Harita, ÇED raporundan alınan alınmıştır.
Tekirdağ’da özelleştirilen Tekirdağ Uluslararası Limanına likit tank çiftliği kurulması planlanıyor. Kimyasalların depolanacağı alanın 500 metre ötesinden aktif fay hattı geçiyor. Yaklaşık bir kilometre ötesinde ise ikinci bir aktif fay bulunuyor.
Konuyu Meclis gündemine taşıyan CHP Tekirdağ Milletvekili Candan Yüceer, “Büyük Marmara depreminde, dolgu alanı üzerinde bulunan sınai ve depolama tesislerinin yarattığı felaket ortadayken; 1. derece deprem bölgesinde yer alan iki aktif fayın hemen yakınına kimyasal depolama alanı kurulması kaygı yaratmaktadır” dedi.
Tekirdağ ili Süleymanpaşa ilçesinde bulunan ve özelleştirilmesinin ardından Ceyport Tekirdağ Uluslararası Liman İşletmeciliği AŞ adını alan limana likit tank çiftliği kurulması planlanıyor. Aynı proje kapsamında 90 bin metrekarelik dolgu alanı oluşturulması amaçlanıyor. Dolgu alanı üzerinde likit tank çiftliği olarak kullanılacak alanın Barbaros Mahallesi’nin hemen yanı başında olması endişe yaratıyor.
Limanın hemen yakınında bir ilköğretim okulu, bir lise, hastane ve Adalet Sarayı gibi çok sayıda kamu kurumu ve Namık Kemal Stadı bulunuyor. Diğer yandan, kentin denizle bağlantısını keseceği düşünülen proje için gerekli dolgu malzemesinin bölgeden temin edilecek olması da kaygıları arttırıyor.

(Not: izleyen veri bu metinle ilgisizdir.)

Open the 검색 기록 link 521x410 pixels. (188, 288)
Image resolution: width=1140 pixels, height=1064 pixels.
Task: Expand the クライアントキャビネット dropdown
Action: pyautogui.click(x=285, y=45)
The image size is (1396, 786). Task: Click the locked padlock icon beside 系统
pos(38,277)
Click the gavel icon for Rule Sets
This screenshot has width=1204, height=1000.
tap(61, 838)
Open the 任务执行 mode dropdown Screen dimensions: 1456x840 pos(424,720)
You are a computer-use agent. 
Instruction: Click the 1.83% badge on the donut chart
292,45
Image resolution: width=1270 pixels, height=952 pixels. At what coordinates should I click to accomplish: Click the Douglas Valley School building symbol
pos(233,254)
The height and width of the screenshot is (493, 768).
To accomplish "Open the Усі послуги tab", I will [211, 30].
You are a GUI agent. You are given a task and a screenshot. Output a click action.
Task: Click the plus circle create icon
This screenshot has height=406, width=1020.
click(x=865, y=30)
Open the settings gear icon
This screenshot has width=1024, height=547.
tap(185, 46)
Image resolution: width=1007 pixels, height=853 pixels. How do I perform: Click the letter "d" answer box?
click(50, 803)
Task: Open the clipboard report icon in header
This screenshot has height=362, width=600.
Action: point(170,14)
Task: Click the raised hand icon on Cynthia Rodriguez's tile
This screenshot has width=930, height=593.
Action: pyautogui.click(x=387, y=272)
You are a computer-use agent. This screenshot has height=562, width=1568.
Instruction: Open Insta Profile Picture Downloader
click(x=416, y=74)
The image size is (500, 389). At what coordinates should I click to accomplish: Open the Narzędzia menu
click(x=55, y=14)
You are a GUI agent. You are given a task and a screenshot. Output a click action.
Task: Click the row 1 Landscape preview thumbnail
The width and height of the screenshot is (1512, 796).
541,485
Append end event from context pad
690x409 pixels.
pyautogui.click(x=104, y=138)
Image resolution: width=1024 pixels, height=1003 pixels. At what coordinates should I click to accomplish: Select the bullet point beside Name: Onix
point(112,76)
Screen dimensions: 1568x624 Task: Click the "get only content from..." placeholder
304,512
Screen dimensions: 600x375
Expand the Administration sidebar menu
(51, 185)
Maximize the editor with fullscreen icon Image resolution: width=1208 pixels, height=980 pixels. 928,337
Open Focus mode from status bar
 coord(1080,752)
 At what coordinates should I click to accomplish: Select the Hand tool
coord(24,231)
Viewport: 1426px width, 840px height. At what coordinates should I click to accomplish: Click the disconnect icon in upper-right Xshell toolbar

CHP Tekirdağ Milletvekili Candan Yüceer, projeyle ilgili Çevre ve Şehircilik Bakanı Murat Kurum’un yanıtlaması talebiyle Mecliste soru önergesi verdi. Yüceer, “Projenin hayata geçirilmek istendiği alan 1. ve 2. derece deprem bölgesi olarak belirlenmiş alanlar içindedir. Üstelik proje alanından, biri yarım kilometre, diğeri yaklaşık 1 kilometre ötede iki tane diri fay geçmektedir.
Büyük Marmara depreminde, dolgu alanı üzerinde bulunan sınai tesisler ve depolama tesislerinin yarattığı felaket ortadayken; 1. derece deprem bölgesinde yer alan iki aktif fayın hemen yakınına kimyasal depolama alanı kurulması kaygı yaratmaktadır” dedi. Projenin Tekirdağ’ın sahil ile olan bağlantısını ortadan kaldıracağını belirten Yüceer, dolgu alanının yaygınlığının kentin silüetini de olumsuz etkileyeceğine dikkat çekti.
Yüceer, dolgu malzemesinin bölgeden temin edilecek olmasının ise “Tekirdağ’ın bağrına saplanacak ikinci bir hançer” diye niteledi. Yüceer, projenin 1/100.000 ölçekli Trakya Alt Bölgesi Ergen Havzası Revizyon Çevre Düzeni Planına ve 1/25.000’lik Tekirdağ Çevre Düzen Planına da aykırı olduğunu ifade etti.